Volume 22 - Article 18 | Pages 539-548
Arthur Roger Thatcher's contributions to longevity research: A Reflexion
|Date received:||09 Mar 2010|
|Date published:||30 Mar 2010|
|Keywords:||centenarians, compression of mortality, Kannisto-Thatcher Database, longevity, M-Project, old age mortality, supercentenarians|
|Additional files:||1 Roger Thatcher in 2004 (JPG file, 936 kB)|
|2 Roger with his family his wife Betty and daughters Sue and Jill in 2000 (JPG file, 196 kB)|
|3 Roger and JM Robine at the first meeting of the M-Project in London in 2005 (JPG file, 558 kB)|
|4 Roger with SL Cheung at lunch after the last M-Project meeting in London in 2008 (JPG file, 3 MB)|
Arthur Roger Thatcher, CB, died in London on February 13, 2010, at 83 years of age. He was actively engaged in demographic research until his death. One of his last papers, The Compression of Deaths above the Mode, is published in this volume of Demographic Research (Thatcher et al., 2010). Roger signed the copyright agreement for the paper on January 24, just a few weeks before his death. Another contribution will appear in a forthcoming monograph entitled Supercentenarians (Maier et al., 2010). In this note, we, the co-authors of his Demographic Research paper, will briefly review his remarkable research accomplishments.

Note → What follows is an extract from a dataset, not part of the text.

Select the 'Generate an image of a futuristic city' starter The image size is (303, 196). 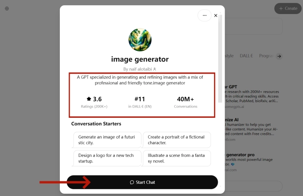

Roger Thatcher was born in Birmingham in 1926. He worked for 26 years as a statistician in several national government offices. Later, he served as Registrar General for England and Wales, and was Director of the Office of Population Censuses and Survey (OPCS) from 1978 to 1986. A short description of his professional career up to his retirement can be found in Population Trends (1986).
He had a long-standing affinity for the history of actuarial sciences and statistics in England, taking particular interest in the early years of the Statistical Society of London, and helping to compile extracts from its 1830s Proceedings (see Boreham et al., 1988 and Rosenbaum, 2001). He published a historical abstract (1970) of British labour-force statistics back to 1886. Thatcher was also a scientist with broad interests, publishing papers in a wide range of fields, such as archaeology, mathematics (number theory), and cosmology (1972, 1973 and 1982).